- Work request
Copy the listing exactly, images excluded.

(Exercise data begins)

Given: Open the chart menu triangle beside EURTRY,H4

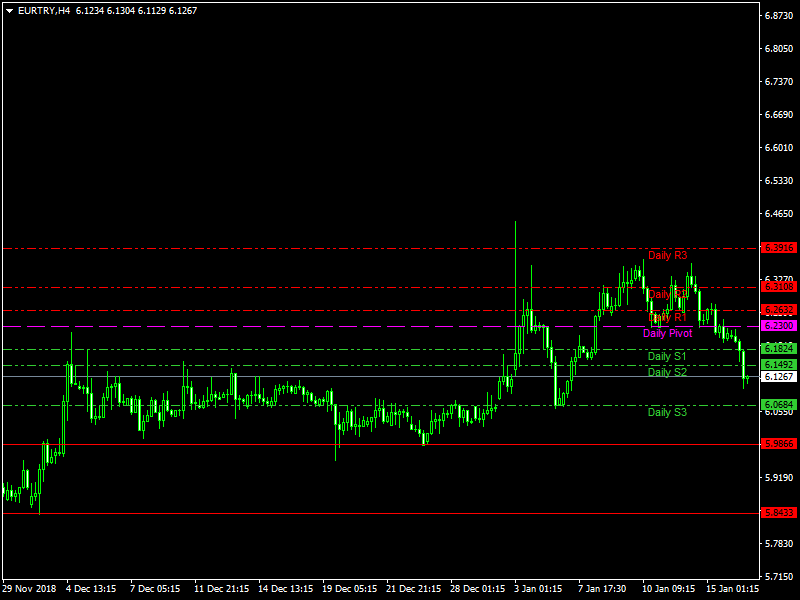Looking at the screenshot, I should point(9,10).
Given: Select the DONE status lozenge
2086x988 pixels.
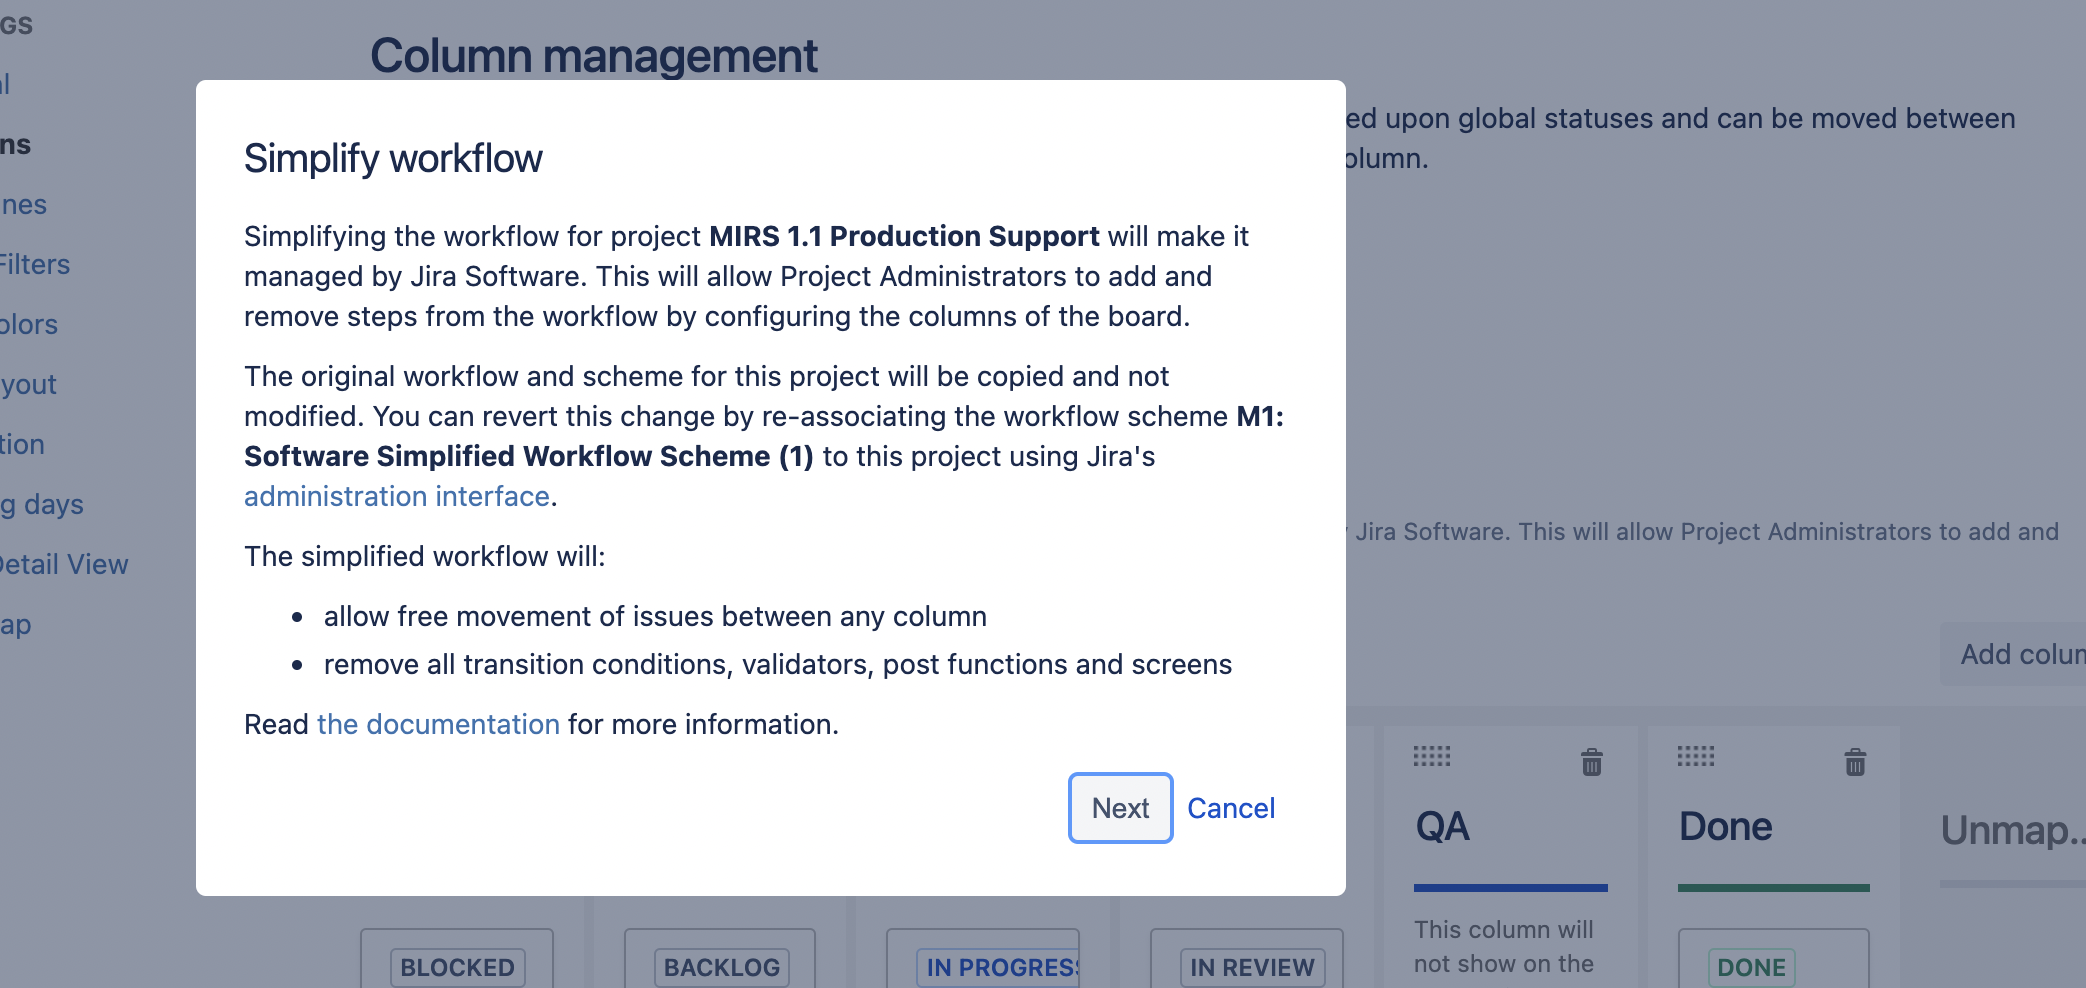Looking at the screenshot, I should coord(1752,968).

(Exercise data ends)

- Result for this exercise
Given: Open the chart menu triangle beside EURTRY,H4

Looking at the screenshot, I should point(9,10).
Given: Select the DONE status lozenge
2086x988 pixels.
Looking at the screenshot, I should coord(1752,968).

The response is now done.